By Jeanne Venella, DNP, MS, RN, CEN, CPEN; and John Zaleski, PhD, CAP, CPHIMS
Every year, the ECRI Institute, a federally certified patient safety and research organization, publishes a list of the top healthcare technology hazards, compiled by a team of engineers, scientists, clinicians, and patient safety analysts based on investigations, medical technology testing, literature reviews, and interviews with myriad health system stakeholders. This year’s report ranked “undetected opioid-induced respiratory depression,” or OIRD, as the fourth greatest technology threat for 2017 (Health Devices & ECRI Institute, 2016).
According to the report:
Patients receiving opioids … are at risk for drug-induced respiratory depression. If not detected, this condition can quickly lead to anoxic brain injury
or death. … Drug-induced respiratory depression is of particular concern for patients receiving parenteral and neuraxial opioids in medical-surgical and general care areas. However, it is also of concern for hospital or ambulatory surgery/endoscopy facility patients receiving opioids during procedural sedation and while in the post-anesthesia care unit. (Health Devices & ECRI Institute, 2016)
Greater use of patient-controlled analgesia (PCA); increasing numbers of patients presenting with chronic disease or comorbidities, such as obesity and diagnosed or undiagnosed sleep apnea (San Diego Patient Safety Council, 2014); and sporadic monitoring protocols have all significantly increased the risk of adverse or fatal opioid-related events, such as respiratory depression.

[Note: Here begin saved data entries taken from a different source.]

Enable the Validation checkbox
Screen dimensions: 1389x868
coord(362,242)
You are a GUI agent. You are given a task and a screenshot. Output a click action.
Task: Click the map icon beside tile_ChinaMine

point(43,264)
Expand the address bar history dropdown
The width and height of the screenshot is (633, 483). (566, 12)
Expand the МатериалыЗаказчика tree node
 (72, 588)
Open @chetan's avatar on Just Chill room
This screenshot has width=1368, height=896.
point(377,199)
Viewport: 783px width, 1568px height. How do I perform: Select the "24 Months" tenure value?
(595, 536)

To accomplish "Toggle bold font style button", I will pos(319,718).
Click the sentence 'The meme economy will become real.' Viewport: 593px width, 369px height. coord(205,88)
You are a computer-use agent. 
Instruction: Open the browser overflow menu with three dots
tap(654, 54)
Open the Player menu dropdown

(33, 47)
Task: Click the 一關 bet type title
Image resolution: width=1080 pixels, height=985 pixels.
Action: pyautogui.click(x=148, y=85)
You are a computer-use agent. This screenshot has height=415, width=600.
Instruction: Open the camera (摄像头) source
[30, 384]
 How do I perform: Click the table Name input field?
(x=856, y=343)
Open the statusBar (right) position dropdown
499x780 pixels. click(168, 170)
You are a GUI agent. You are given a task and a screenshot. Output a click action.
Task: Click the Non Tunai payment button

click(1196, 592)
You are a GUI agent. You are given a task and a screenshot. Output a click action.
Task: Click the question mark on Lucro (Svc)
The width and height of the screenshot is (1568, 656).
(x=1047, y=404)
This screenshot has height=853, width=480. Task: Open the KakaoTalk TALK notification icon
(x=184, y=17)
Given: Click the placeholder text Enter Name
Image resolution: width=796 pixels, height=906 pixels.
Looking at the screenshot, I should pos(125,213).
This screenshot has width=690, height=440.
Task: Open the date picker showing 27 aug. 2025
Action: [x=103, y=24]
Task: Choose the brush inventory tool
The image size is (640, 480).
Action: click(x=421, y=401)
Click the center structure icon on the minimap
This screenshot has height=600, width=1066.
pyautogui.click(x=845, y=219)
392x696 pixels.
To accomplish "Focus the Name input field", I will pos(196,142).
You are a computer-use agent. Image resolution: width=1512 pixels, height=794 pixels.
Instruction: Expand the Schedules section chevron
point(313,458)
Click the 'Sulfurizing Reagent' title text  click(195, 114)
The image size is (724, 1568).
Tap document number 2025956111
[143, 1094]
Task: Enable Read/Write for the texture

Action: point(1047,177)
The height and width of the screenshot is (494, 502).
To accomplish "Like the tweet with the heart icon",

Health system leaders are seeking ways to increase the safe and monitored administration of sedation medications. The results thus far are underwhelming. According to the Association for the Advancement of Medical Instrumentation (AAMI) Foundation, 50% of medication deaths are attributable to opioids, and each year more than 20,000 patients administered opioids experience respiratory depression arrests—costing the U.S. healthcare system $2 billion each year (Williams, 2014).
A best practice with barriers
One potentially effective countermeasure is better monitoring protocols. Current practices are neither adequate nor comprehensive. For example, one of the most common monitoring methods—periodic physical spot checks by direct-care clinical staff—can leave patients unmonitored up to 96% of the time (Williams, 2014). As such, The Joint Commission, the Anesthesia Patient Safety Foundation, AAMI, and other healthcare advocates broadly recommend continuous respiratory monitoring as a best practice.
The challenges associated with reducing respiratory events are significant and many, including the financial implications of adding costly monitoring devices and full-time, direct-care staff. Further, improvements to monitoring are clearly necessary: According to The Joint Commission’s Sentinel Event database, 29% of adverse events are related to improper patient monitoring (The Joint Commission, 2016).